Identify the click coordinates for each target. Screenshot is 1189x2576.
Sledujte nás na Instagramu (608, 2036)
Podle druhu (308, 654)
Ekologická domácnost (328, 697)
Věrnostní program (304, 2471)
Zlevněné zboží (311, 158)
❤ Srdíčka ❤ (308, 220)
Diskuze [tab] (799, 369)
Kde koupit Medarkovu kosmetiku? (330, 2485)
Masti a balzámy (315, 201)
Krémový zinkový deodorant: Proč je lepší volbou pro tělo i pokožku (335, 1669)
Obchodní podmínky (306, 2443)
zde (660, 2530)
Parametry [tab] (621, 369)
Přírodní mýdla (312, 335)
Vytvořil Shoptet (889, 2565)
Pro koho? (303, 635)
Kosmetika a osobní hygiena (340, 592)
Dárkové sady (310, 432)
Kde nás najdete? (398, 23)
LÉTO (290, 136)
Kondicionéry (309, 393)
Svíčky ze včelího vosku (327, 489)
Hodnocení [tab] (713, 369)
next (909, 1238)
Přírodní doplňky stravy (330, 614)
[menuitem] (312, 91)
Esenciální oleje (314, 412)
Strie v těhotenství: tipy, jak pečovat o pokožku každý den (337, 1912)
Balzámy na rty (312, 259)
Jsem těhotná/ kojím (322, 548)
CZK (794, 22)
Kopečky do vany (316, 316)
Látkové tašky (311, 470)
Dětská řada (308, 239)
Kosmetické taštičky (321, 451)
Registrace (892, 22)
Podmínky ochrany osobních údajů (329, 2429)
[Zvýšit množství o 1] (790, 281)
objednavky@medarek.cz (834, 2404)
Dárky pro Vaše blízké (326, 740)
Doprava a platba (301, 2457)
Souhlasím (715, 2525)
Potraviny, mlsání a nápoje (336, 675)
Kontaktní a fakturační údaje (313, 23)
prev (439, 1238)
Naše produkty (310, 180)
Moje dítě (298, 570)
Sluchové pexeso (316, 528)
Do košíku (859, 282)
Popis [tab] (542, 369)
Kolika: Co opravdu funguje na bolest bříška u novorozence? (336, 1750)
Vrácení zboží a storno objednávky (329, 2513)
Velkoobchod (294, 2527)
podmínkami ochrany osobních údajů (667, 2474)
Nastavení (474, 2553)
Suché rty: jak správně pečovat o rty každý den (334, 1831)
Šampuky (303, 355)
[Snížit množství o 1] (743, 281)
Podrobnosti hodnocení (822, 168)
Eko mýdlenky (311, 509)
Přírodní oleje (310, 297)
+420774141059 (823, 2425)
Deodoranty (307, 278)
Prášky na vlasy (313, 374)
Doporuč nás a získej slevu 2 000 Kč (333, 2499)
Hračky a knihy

---

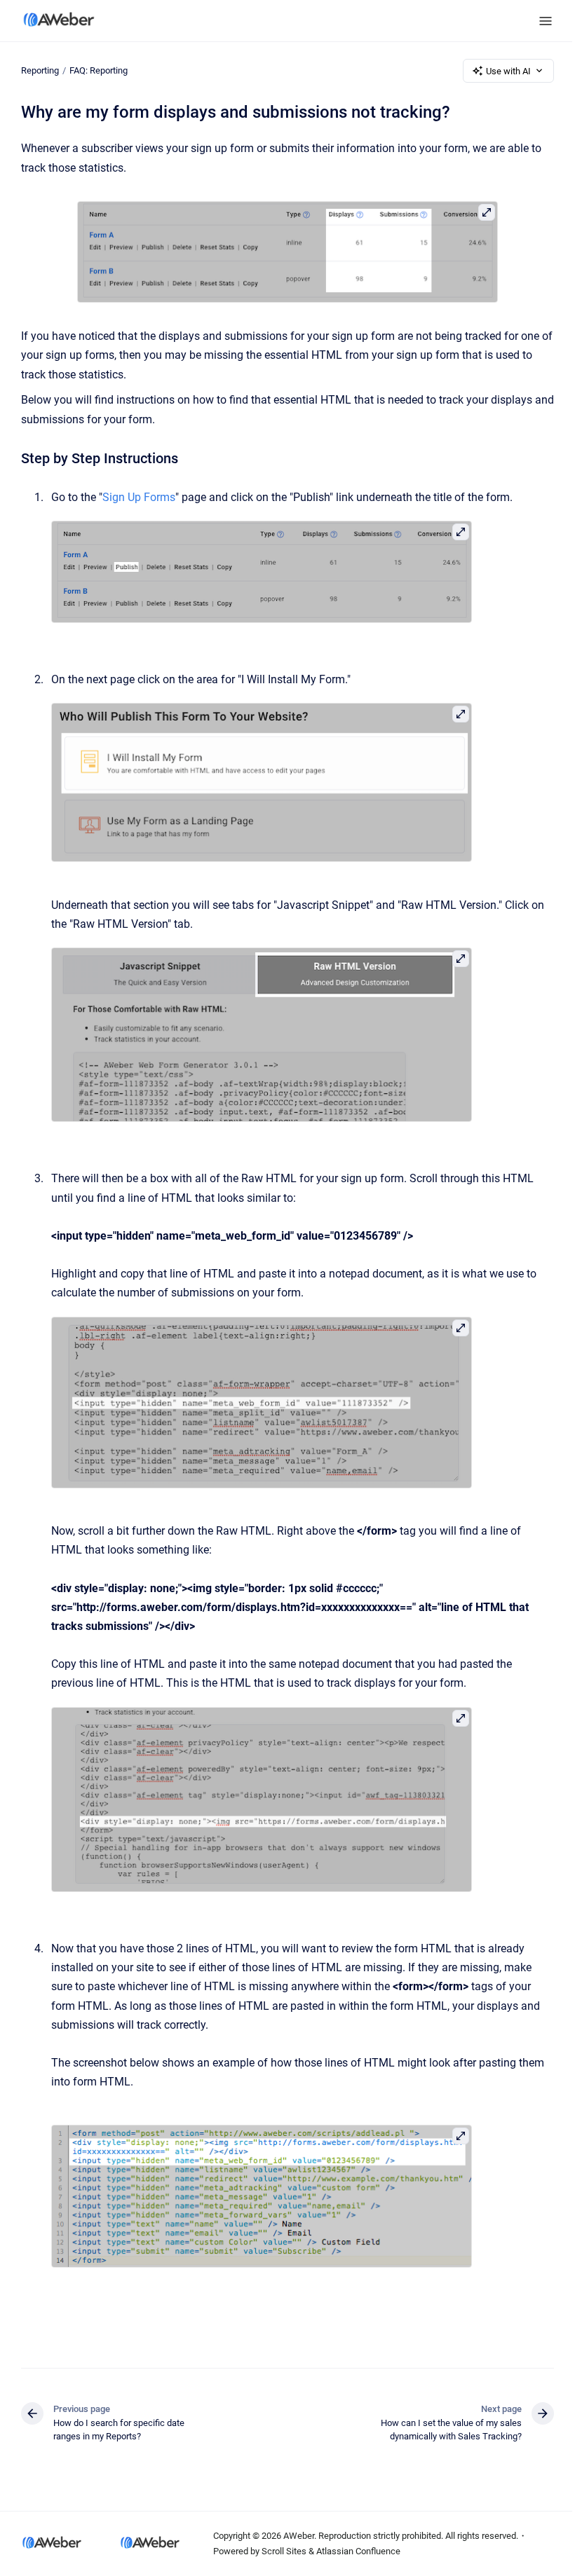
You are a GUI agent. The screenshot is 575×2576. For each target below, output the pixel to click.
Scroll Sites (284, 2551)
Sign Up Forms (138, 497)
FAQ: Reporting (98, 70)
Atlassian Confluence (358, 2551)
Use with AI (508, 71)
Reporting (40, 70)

==

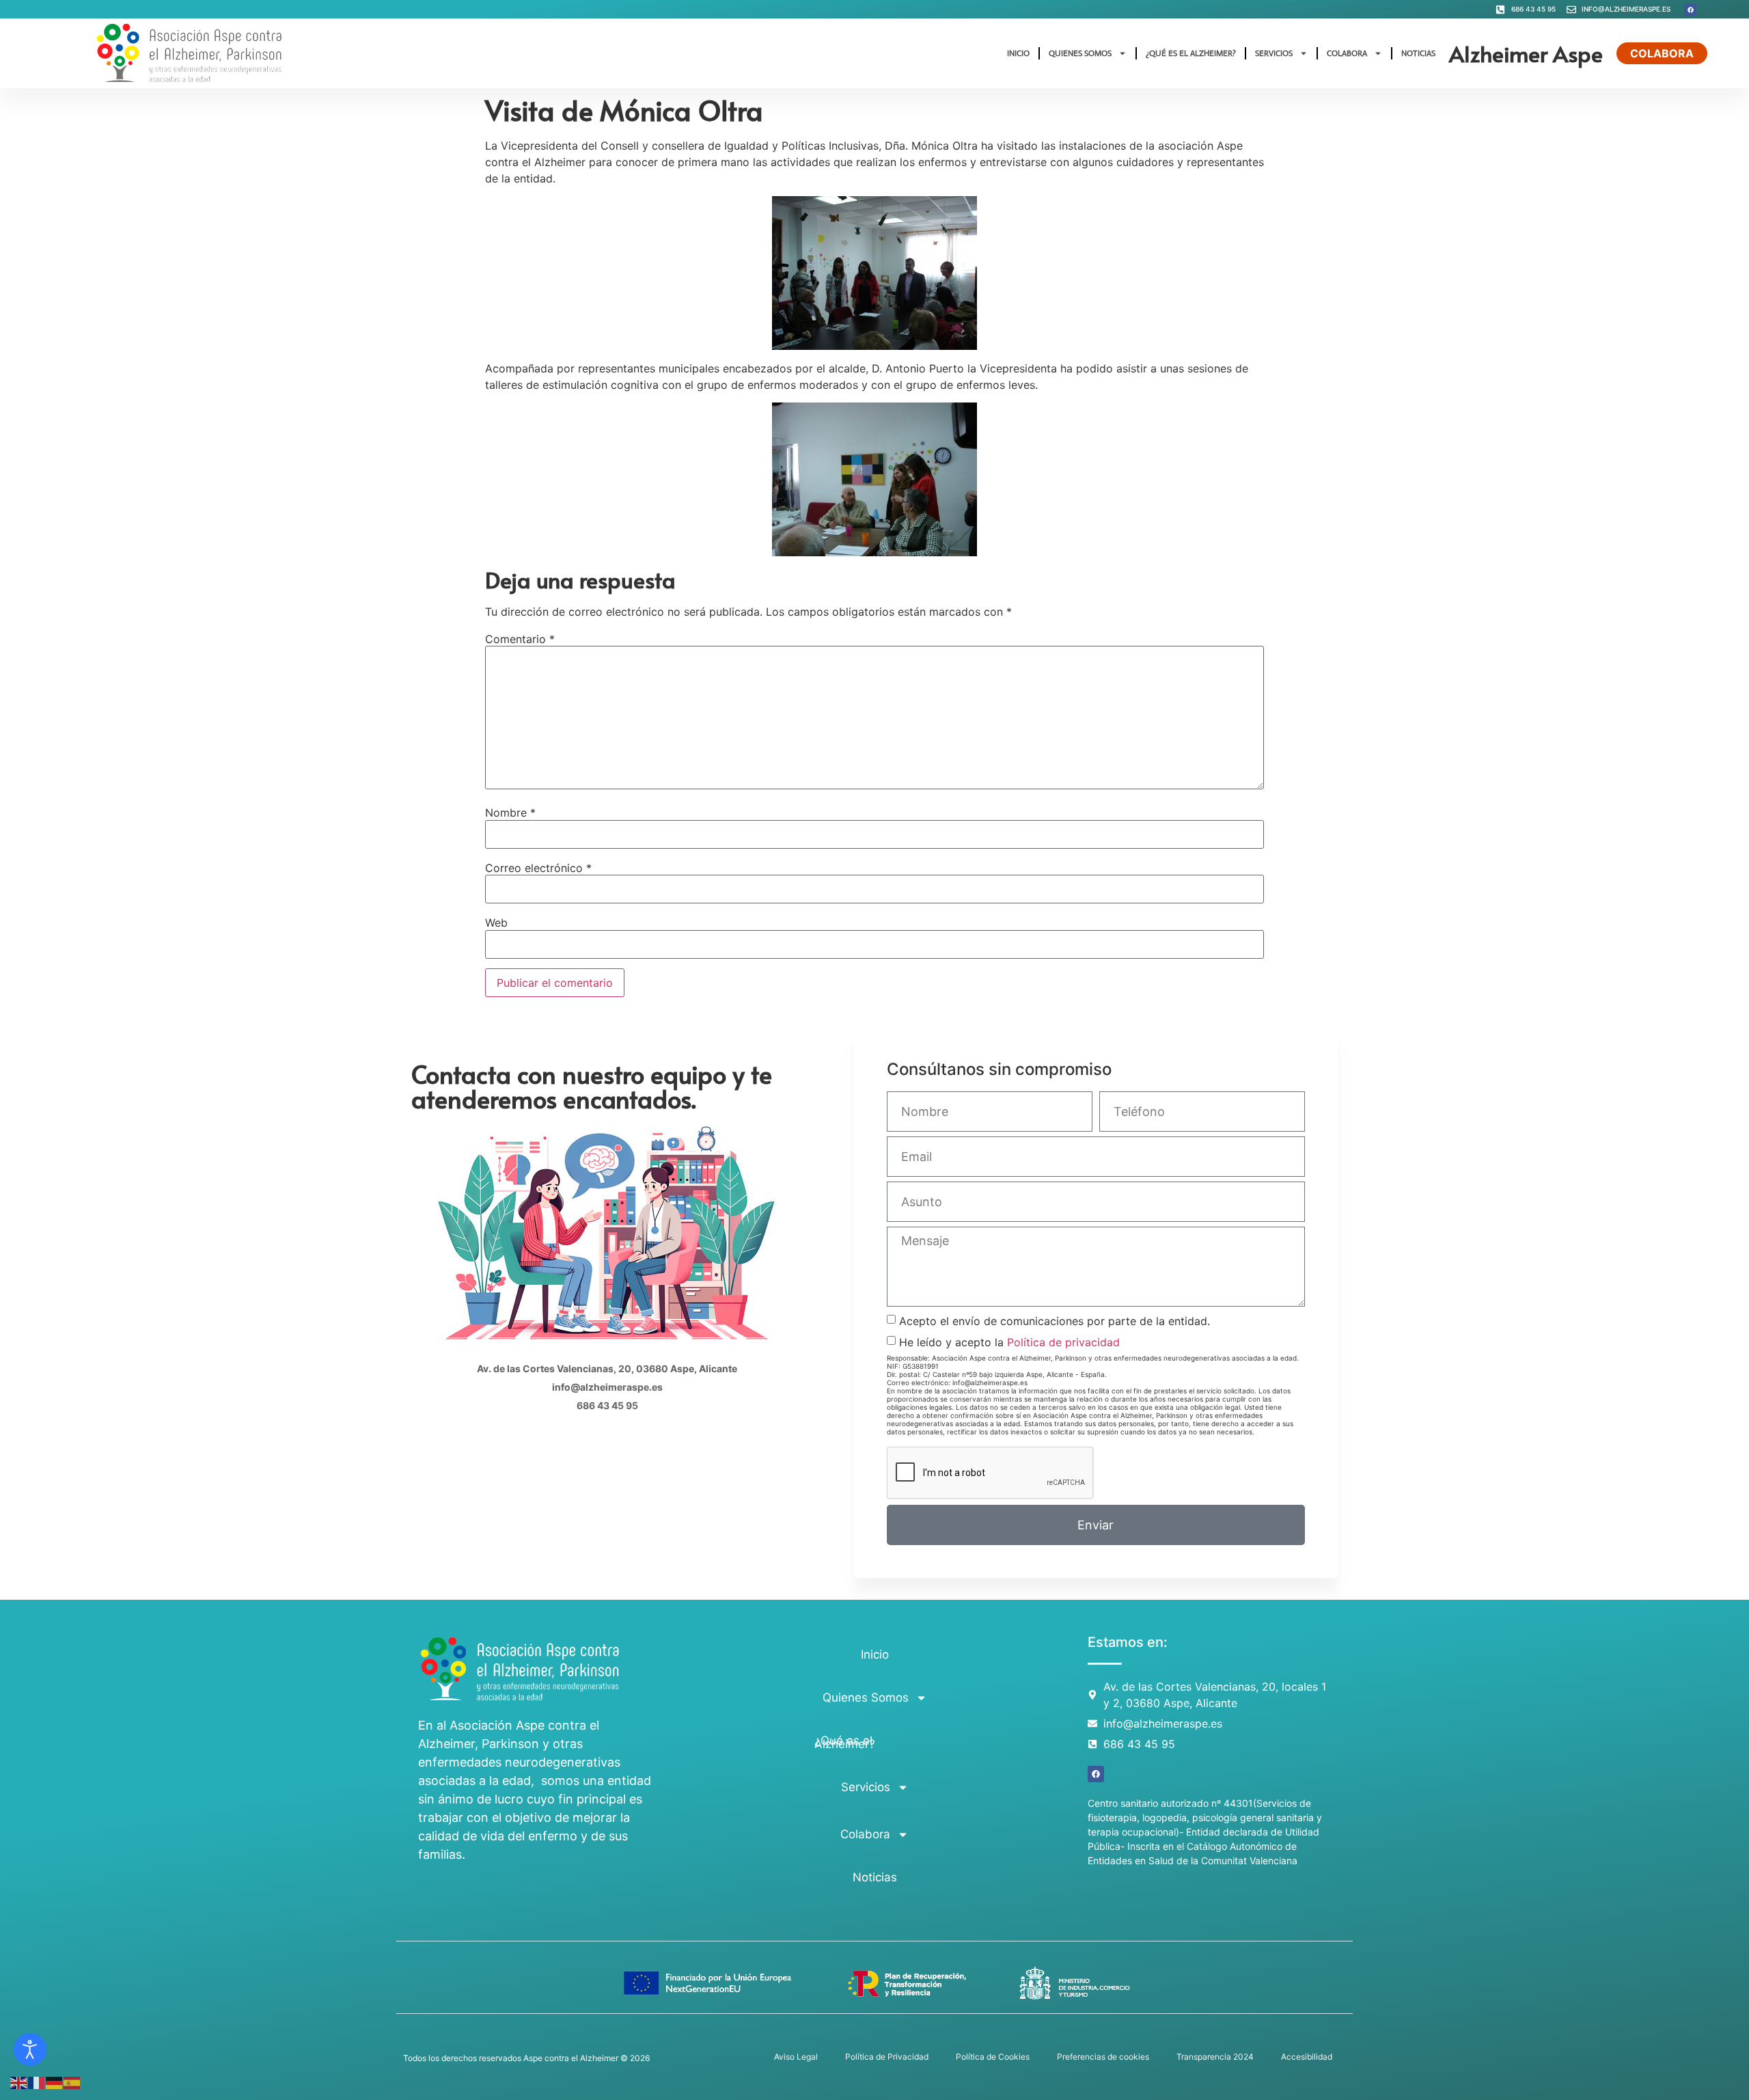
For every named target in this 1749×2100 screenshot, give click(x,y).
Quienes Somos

**YOUR OBJECTIVE:**
Look above for the line containing "Identify the click". Output from there through the line containing "Masti a balzámy (315, 201)", exactly and inclusively.

**ANSWER SPACE:**
Identify the click coordinates for each target. Screenshot is 1189x2576.
Sledujte nás na Instagramu (608, 2036)
Podle druhu (308, 654)
Ekologická domácnost (328, 697)
Věrnostní program (304, 2471)
Zlevněné zboží (311, 158)
❤ Srdíčka ❤ (308, 220)
Diskuze [tab] (799, 369)
Kde koupit Medarkovu kosmetiku? (330, 2485)
Masti a balzámy (315, 201)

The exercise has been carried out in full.